Database service locked up
passos
MODERATOROP

3 months ago

I'm having an issue where my database is simply unreachable, I've tried a re-deploy, restarting it and nothing happens, I can see the logs and it's still up.

that's causing us a downtime

link: https://railway.com/project/357a7a66-a372-47f0-b2ae-2d8e2b6f1f32/service/728a6fbb-44b4-4b44-8bdb-c2566eb0d9d0?environmentId=86853589-64b5-48b3-9eda-2174a7ce26b2&id=6f58bd95-b6f3-4ef3-95fe-bc33626b1f9e#deploy

Solved

9 Replies

brody
EMPLOYEE

3 months ago

Unreachable over the private or public network?


passos
MODERATOROP

3 months ago

over private networking as it seems but weirdely enough I can reach it over Tailscale


passos
MODERATOROP

3 months ago

does this help?

1418658781155561700


brody
EMPLOYEE

3 months ago

What is the source service that is trying to access the database



brody
EMPLOYEE

3 months ago

Can the data tab access it if you add a TCP proxy


passos
MODERATOROP

3 months ago

Yeah I'm able


passos
MODERATOROP

3 months ago

moving it over to us-west also didn't make any difference, healthchecks don't even go through


brody
EMPLOYEE

3 months ago

I'm not seeing other reports, and the database and backend aren't using the beta IPv4 networking, so I'm not sure of the issue.

I'm also not seeing any errors in the logs besides the failing health check?


passos
MODERATOROP

3 months ago

let me try railway ssh


passos
MODERATOROP

3 months ago

psql is able to connect, yeah might be our fault


passos
MODERATOROP

3 months ago

will investigate more


brody
EMPLOYEE

3 months ago

psql over the private network?


passos
MODERATOROP

3 months ago

did ssh into the service container, installed psql there and a connection was made


passos
MODERATOROP

3 months ago

just weird that we're getting these errors from the database

1418663592391348200


passos
MODERATOROP

3 months ago

even tho no deploy was made and the postgres metrics is normal


brody
EMPLOYEE

3 months ago

What is your timeout set to?


passos
MODERATOROP

3 months ago

whatever typeorm uses by default


passos
MODERATOROP

3 months ago

i'll try increasing it but doubt its that


passos
MODERATOROP

3 months ago

even satellite services, with totally different source code than ours, are also unable to connect to our databse


ghaithzamrik
HOBBY

3 months ago

I don't know if it's related but I am having something somewhat similar, one of my services stopped working and when restarting the deploy fails on the health check. it looks like it might be unable to connect to the pg db that I have running, but I can connect to it over public network, (maybe private network issue?) nothing have changed in the service in the last few days no new deployments no changes.

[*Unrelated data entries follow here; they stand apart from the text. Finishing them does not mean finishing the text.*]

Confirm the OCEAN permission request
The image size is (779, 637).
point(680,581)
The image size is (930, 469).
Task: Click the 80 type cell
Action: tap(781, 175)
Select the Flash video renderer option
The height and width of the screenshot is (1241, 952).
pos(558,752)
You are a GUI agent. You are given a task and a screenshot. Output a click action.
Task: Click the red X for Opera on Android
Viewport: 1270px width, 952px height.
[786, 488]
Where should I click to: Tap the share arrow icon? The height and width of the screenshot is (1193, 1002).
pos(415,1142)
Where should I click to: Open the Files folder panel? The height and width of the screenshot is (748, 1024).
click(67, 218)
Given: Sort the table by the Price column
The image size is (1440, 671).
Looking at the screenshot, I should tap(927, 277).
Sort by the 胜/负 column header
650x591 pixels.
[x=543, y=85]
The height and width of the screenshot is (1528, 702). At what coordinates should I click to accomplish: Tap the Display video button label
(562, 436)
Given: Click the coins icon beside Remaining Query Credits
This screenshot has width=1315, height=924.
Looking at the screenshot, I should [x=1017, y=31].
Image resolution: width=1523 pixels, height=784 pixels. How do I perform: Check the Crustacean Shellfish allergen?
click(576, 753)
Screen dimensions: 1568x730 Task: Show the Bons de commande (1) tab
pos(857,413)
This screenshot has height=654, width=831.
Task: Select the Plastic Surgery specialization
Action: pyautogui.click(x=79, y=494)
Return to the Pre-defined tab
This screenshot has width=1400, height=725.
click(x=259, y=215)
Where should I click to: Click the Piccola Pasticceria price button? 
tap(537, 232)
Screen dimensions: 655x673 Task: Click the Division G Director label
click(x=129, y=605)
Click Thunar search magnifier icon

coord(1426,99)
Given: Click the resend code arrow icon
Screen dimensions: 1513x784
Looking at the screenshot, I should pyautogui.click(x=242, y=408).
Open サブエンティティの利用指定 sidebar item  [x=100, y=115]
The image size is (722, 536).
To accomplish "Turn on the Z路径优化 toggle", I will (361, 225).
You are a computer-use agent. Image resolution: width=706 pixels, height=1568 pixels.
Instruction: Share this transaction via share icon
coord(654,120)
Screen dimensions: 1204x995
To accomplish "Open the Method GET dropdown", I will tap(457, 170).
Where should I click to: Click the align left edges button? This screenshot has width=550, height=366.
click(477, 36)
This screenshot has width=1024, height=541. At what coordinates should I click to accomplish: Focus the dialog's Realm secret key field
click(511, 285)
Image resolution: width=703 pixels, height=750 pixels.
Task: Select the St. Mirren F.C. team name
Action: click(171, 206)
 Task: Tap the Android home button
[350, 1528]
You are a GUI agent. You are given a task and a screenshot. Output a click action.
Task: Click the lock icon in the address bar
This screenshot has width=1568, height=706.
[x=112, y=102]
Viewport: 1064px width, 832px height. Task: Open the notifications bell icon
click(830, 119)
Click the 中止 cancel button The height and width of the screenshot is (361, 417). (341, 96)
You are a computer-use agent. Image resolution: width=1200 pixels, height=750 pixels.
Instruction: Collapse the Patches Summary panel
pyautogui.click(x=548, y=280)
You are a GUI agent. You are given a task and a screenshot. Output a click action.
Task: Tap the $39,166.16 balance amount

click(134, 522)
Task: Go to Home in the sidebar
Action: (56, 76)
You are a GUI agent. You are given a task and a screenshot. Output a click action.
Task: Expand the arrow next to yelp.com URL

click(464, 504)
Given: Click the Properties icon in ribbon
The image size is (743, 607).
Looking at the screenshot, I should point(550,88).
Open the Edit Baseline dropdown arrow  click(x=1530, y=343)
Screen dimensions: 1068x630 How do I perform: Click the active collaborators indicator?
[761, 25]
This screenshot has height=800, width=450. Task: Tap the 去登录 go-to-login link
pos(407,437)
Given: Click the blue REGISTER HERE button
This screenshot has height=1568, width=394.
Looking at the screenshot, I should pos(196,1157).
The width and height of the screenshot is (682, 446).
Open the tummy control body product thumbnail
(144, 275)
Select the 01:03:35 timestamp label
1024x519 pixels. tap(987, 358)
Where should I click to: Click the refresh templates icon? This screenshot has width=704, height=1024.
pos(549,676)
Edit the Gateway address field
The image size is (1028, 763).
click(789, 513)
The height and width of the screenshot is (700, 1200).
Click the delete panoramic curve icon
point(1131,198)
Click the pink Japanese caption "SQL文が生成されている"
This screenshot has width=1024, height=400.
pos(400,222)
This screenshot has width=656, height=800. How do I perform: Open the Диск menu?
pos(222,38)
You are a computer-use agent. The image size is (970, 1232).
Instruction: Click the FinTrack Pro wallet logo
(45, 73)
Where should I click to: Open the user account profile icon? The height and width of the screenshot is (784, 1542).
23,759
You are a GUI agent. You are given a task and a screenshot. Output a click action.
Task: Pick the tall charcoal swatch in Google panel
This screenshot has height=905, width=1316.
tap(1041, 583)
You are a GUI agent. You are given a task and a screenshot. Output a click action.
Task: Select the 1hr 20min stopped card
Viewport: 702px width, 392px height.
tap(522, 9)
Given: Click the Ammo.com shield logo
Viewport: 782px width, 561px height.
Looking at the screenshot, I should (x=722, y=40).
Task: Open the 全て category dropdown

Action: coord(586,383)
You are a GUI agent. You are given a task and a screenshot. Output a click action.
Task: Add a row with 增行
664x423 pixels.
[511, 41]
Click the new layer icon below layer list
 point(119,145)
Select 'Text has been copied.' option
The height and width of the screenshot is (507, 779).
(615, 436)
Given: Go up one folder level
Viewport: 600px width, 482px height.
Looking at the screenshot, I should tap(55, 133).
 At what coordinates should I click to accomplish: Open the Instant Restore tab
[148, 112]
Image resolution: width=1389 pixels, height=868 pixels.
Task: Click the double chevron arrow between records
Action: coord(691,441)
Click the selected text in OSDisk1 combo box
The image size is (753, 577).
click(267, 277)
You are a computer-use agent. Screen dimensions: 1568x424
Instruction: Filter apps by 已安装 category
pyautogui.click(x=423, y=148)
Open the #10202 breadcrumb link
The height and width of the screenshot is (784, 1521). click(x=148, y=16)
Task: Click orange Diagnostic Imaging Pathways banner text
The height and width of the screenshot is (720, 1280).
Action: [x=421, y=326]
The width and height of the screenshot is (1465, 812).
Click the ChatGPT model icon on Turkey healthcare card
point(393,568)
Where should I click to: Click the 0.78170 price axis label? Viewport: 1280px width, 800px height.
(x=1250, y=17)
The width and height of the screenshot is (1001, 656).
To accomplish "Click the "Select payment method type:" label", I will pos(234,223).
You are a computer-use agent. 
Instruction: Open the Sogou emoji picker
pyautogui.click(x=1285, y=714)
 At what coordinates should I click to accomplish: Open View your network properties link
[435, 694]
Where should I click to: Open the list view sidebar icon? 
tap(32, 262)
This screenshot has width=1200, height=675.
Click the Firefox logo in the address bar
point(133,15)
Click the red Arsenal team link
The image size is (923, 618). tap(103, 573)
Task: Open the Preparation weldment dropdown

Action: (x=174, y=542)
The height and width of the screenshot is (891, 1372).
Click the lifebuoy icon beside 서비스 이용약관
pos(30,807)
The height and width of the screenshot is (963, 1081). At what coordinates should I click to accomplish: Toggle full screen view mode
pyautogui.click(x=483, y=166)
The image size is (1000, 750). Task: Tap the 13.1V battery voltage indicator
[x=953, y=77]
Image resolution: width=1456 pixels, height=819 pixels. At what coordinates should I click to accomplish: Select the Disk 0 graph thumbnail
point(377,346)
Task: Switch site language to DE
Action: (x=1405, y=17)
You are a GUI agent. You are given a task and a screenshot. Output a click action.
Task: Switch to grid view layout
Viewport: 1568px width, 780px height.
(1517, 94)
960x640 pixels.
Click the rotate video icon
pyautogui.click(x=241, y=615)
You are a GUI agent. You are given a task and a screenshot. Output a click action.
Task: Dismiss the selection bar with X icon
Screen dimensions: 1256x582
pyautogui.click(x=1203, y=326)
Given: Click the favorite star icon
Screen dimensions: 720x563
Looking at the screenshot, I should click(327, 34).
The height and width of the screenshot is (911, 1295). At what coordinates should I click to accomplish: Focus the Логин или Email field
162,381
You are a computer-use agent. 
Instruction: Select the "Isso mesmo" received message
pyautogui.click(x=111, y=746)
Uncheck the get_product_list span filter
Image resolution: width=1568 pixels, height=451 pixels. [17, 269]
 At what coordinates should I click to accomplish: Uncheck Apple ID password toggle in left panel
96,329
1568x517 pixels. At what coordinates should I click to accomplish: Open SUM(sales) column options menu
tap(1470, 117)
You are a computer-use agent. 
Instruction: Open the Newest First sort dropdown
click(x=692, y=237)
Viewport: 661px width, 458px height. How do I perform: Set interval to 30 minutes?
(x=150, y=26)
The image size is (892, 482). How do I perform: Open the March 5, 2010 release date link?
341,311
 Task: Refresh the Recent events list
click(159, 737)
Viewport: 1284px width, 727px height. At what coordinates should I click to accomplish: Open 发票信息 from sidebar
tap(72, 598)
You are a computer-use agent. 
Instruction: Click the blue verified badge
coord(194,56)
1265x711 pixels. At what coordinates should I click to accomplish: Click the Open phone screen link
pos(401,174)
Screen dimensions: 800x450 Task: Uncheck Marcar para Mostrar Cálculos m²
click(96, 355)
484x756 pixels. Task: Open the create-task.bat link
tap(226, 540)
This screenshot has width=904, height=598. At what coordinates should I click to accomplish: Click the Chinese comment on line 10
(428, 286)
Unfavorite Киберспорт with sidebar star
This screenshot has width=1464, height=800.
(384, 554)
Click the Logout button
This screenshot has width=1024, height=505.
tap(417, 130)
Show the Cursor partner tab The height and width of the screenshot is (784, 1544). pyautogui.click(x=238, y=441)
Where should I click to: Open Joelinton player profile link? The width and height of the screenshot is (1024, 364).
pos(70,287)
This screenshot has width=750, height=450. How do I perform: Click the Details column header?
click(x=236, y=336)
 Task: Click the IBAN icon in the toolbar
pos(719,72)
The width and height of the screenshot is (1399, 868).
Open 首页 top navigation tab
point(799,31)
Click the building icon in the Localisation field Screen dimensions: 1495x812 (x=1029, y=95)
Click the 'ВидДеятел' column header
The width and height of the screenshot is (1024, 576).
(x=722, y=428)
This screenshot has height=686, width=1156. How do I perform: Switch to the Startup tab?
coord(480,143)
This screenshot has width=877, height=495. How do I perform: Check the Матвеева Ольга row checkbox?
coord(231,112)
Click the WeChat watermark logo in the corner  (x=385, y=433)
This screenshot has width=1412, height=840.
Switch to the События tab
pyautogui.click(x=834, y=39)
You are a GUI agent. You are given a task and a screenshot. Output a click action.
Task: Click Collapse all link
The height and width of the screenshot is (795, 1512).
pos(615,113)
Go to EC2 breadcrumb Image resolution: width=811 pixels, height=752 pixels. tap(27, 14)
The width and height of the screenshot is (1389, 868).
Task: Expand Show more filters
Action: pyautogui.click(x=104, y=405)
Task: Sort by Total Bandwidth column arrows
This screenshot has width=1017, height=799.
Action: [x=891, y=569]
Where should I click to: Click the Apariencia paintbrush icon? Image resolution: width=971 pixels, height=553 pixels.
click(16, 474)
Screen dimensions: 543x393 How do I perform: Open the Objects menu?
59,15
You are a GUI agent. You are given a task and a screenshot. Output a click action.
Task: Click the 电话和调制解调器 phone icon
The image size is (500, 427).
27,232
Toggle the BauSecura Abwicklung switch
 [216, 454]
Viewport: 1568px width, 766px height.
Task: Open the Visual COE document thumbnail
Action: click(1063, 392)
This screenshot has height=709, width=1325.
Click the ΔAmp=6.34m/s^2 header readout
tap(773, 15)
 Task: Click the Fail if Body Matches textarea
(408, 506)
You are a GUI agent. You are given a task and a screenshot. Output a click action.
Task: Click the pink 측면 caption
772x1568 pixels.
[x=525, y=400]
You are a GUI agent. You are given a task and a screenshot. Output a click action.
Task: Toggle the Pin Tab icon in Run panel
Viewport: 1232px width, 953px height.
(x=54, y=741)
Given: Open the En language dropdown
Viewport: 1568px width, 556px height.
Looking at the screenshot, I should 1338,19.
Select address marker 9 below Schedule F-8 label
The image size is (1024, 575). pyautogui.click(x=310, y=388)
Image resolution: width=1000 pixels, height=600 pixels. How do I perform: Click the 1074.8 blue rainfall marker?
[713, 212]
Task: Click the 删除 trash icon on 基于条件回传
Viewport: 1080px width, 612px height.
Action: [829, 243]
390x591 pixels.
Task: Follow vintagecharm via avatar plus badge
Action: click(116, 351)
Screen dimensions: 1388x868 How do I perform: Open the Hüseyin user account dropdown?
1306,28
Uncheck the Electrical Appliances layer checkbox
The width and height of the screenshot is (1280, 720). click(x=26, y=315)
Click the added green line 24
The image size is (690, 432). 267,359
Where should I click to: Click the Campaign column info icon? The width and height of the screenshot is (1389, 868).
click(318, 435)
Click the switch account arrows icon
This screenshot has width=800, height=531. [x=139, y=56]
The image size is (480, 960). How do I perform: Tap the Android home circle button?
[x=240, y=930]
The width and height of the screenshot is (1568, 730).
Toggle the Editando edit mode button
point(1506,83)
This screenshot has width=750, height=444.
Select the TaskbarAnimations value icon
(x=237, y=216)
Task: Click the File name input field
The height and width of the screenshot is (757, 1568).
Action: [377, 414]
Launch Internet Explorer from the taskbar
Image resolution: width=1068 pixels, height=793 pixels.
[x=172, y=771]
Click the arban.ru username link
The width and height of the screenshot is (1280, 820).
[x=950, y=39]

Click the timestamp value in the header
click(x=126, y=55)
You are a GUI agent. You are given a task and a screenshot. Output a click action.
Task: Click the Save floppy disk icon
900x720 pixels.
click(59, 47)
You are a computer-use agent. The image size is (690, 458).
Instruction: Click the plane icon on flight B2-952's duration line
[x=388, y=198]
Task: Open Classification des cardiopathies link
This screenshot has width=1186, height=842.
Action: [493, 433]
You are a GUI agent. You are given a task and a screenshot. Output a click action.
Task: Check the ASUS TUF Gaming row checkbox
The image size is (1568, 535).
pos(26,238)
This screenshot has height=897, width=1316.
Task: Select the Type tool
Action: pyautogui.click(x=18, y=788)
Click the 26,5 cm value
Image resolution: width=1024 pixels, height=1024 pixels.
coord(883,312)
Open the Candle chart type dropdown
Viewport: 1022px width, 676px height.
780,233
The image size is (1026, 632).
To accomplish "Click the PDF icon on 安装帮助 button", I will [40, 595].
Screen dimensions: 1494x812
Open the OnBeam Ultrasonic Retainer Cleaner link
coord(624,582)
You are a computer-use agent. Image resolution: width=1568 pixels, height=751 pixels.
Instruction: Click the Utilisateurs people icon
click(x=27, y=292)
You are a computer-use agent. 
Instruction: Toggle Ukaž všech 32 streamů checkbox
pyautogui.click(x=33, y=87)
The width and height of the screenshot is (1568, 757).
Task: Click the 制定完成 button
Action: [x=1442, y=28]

Any support would be appreaciated


passos
MODERATOROP

3 months ago

same here, still unable to debug


passos
MODERATOROP

3 months ago

seems like that some connections go through


passos
MODERATOROP

3 months ago

now the problem is also affecting our other project, completely unrelated


ghaithzamrik
HOBBY

3 months ago

One strange thing I noticed is that the "Architecture" UI for a PG DB usually show how much of the db storage is used, and it does for the project that I still have running fine, but not longer does that for the one that is having the problem
see the difference in the screenshots

1418679224494981000
1418679224822403000


passos
MODERATOROP

3 months ago

ohh same here


passos
MODERATOROP

3 months ago

wish I could dettach the volume re-attach to another service


passos
MODERATOROP

3 months ago

tried to do a backup and restore from it, still having issues


passos
MODERATOROP

3 months ago

all of our major providers are still up and no issues whatsover


godiexk
PRO

3 months ago

I have the same problem. I can access it internally from my Node app, but it's inaccessible from an external app. It's not possible to access it from DBeaver or a Java connection.


passos
MODERATOROP

3 months ago

can anyone from the Railway team confirm that they're looking into it? would keep me calm


godiexk
PRO

3 months ago

HELP!! railway team, conexion not found


passos
MODERATOROP

3 months ago

dumping the database and restoring it into another service solved my issue for one of my projects
volume size appears ok without any problems


brody
EMPLOYEE

3 months ago

When did you all first see errors?


passos
MODERATOROP

3 months ago

14:30-14:50 Brazilian time


passos
MODERATOROP

3 months ago

my only issue now is with this database:


brody
EMPLOYEE

3 months ago

I gotta start asking for timestamps in UTC


passos
MODERATOROP

3 months ago

in your timezone:


brody
EMPLOYEE

3 months ago

Please provide a direct link to your database.



brody
EMPLOYEE

3 months ago

I'm sorry but that's not quite what I asked for, please provide the URL of your browser's omni bar while opened to the database.


Railway
BOT

3 months ago

Hello!

We're acknowledging your issue and attaching a ticket to this thread.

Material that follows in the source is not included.